Cuba IS a remarkable tourist destination from a social, political, cultural and scenic perspective. Tourists all visit downtown Havana, flock to the beaches in Varadero and explore the countryside in Vinales. Tourism is by far Cuba’s main foreign exchange earner and there are an increasing number of decent state-run hotels and restaurants, while many private homes have been licensed to rent rooms and serve food.

10. Healthcare Shortages
(Photo of Pharmacy in Vinales)

Castro has long been exporting Cuban doctors and medical expertise to other countries. The result: many Cubans now complain about a shortage of doctors and inadequate supplies of medicines in most pharmacies. “But anyone who brings a prescription in here gets it filled for free,” said this smiling pharmacist in Vinales.

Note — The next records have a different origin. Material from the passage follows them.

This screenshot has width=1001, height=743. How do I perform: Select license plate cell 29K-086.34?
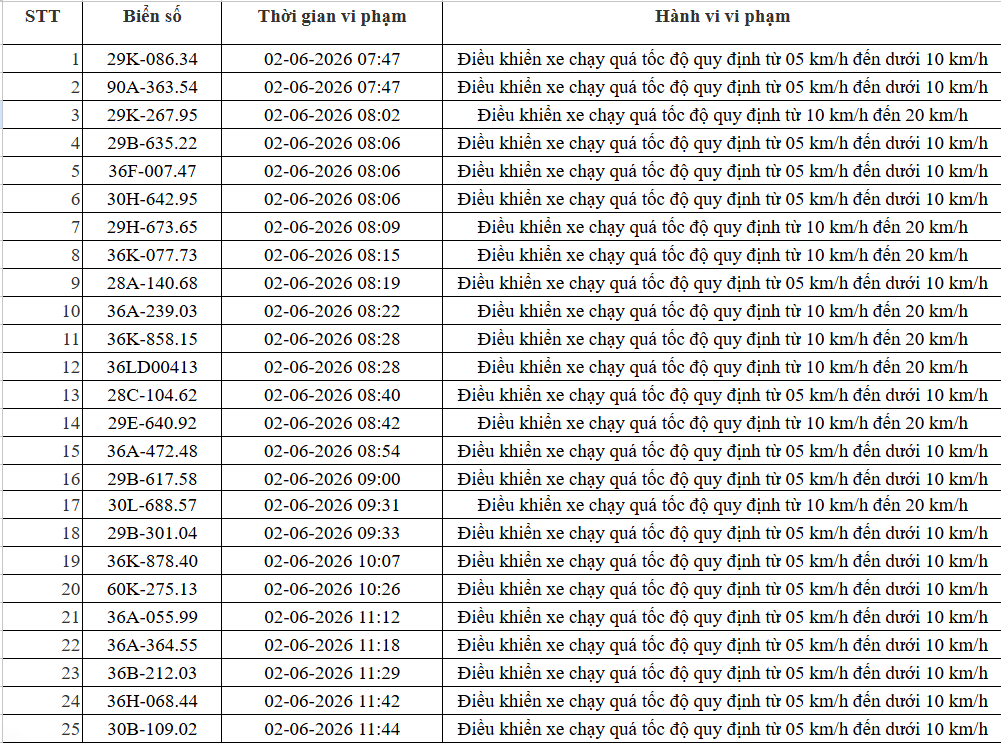[x=152, y=59]
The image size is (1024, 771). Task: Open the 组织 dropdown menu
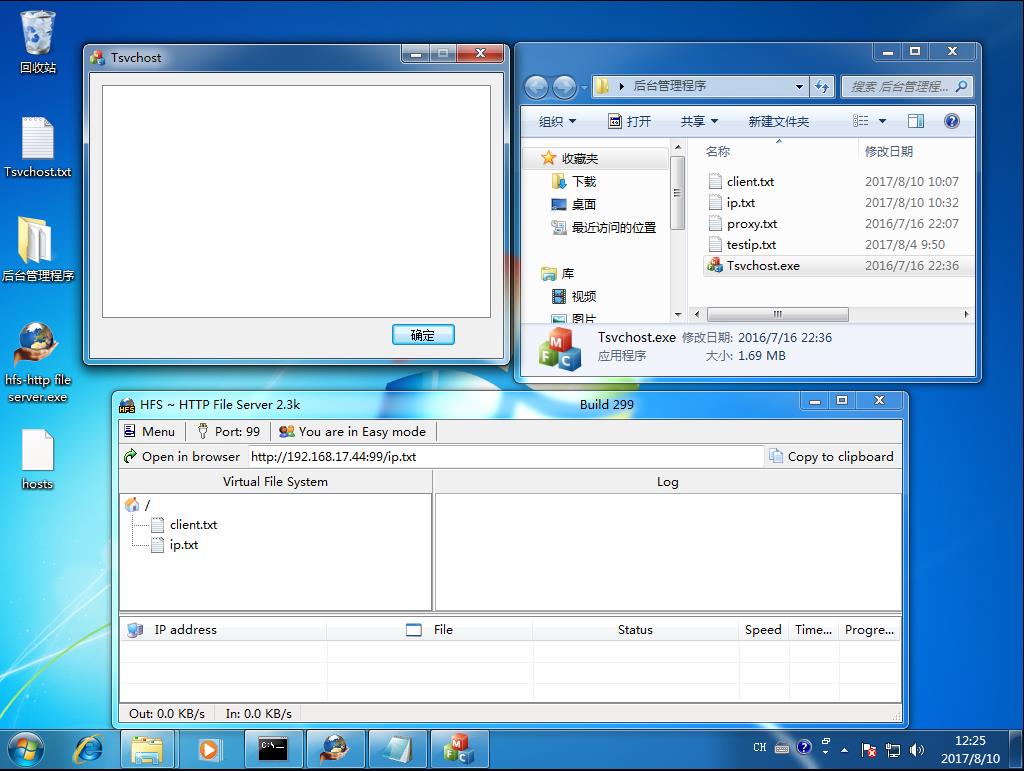(557, 122)
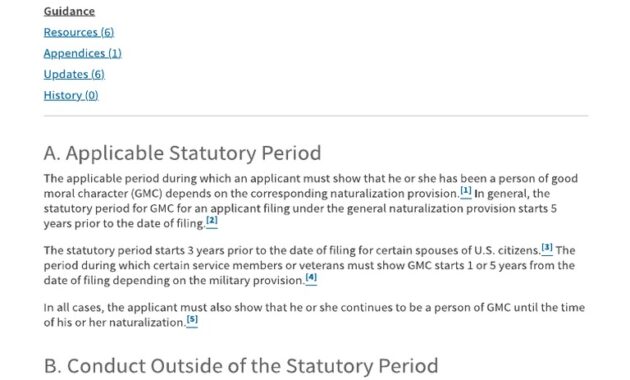Click the paragraph starting 'In all cases'
The image size is (630, 380).
[314, 315]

Many Americans visiting Cuba are on humanitarian missions to supply churches and other organizations with donated prescription drugs, wheelchairs and other supplies. Local doctors, who make about $25 a month, usually have second jobs.

11. Foreign Influence
(Photo of Lincoln statue, John Lennon Park & Benetton store)

It’s been almost fifty years since the revolution but there are foreign “heroes” all over Havana, including a statue of Abraham Lincoln on avenida de los Presidentes and a park devoted to John Lennon. Cubans are able to line up and buy shoes in an Adidas store but few can afford to shop in this United Colors of Benetton shop.

12. Bonding With Baseball
(Photo of Kids Playing Baseball)

It costs $3 for the best seat at a baseball game in Havana, where the atmosphere resembles a European soccer game and the green uniforms of the military blend in with the color of the stadium seats. The man next to me at a recent Havana Industriales game knew the batting averages of every player on the team. But he’d never heard of Barry Bonds. Meanwhile kids play pick-up games all over town.

13. UnChe-nging Cuba
(Photo of Che T-shirt)

Che Guevara and the scent of revolution are still in the air. But Castro, who appeared on television in mid-May to refute charges by “Forbes” that he’s one of the world’s wealthiest heads of state, has asked government officials to clean up corruption.

Psmith is a pseudonym for a Los Angeles-based freelance journalist.